On Availability of Intermediate Data in Cloud Computations
Steven Y. Ko
Abstract: This paper takes a renewed look at the problem of managing intermediate data that is generated during dataflow computations (e.g., MapReduce, Pig, Dryad, etc.) within clouds. We discuss salient features of this intermediate data and outline requirements for a solution. Our experiments show that existing local write-remote read solutions, traditional distributed file systems (e.g., HDFS), and support from transport protocols (e.g., TCP-Nice) cannot guarantee both data availability and minimal interference, which are our key requirements. We present design ideas for a new intermediate data storage system.

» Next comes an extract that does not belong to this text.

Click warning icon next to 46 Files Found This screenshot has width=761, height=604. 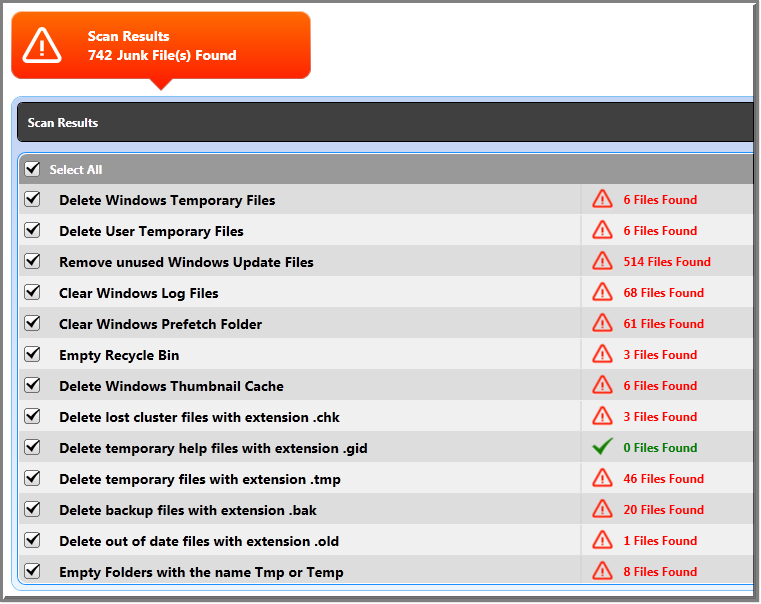(x=602, y=478)
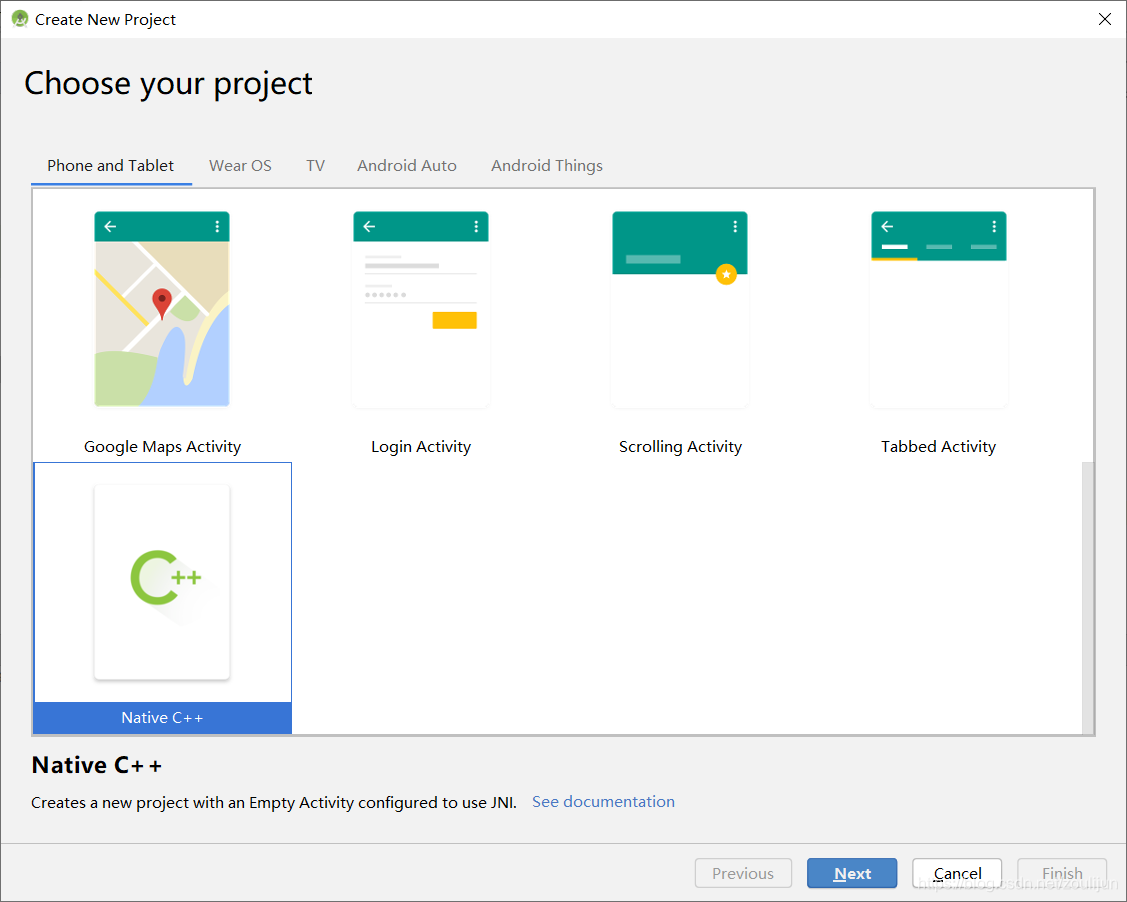Screen dimensions: 1127x902
Task: Click the Android Studio logo in title bar
Action: pyautogui.click(x=19, y=18)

Dataflow programming frameworks such as MapReduce , Dryad , and Pig  are gaining popularity for large-scale parallel data processing. For example, organizations such as A9.com, AOL, Facebook, The New York Times, Yahoo!, and many others use Hadoop, an open-source implementation of MapReduce, for various data processing needs . Dryad is currently deployed as part of Microsoft's AdCenter log processing .
In general, a dataflow program consists of multiple stages of computation and a set of communication patterns that connect these stages. For example, Figure 1 shows an example dataflow graph of a Pig program. A Pig program is compiled into a sequence of MapReduce jobs, thus it consists of multiple Map and Reduce stages. The communication pattern is either all-to-all (between a Map stage and the next Reduce stage) or one-to-one (between a Reduce stage and the next Map stage). Dryad allows more flexible dataflow graphs, though we do not show an example in this paper.
Thus, one common characteristic of all the dataflow programming frameworks is the existence of intermediate data produced as an output from one stage and used as an input for the next stage. On one hand, this intermediate data shares some similarities with the intermediate data from traditional file systems (e.g., temporary .o files) – it is short-lived, used immediately, written once and read once [3, 11]. On the other hand, there are new characteristics – the blocks are distributed, large in number, large in aggregate size, and a computation stage cannot start until all its input intermediate data has been generated by the previous stage. This large-scale, distributed, short-lived, computational-barrier nature of intermediate data firstly creates network bottlenecks because it has to be transferred in-between stages . Worse still, it prolongs job completion times under failures (as we show later).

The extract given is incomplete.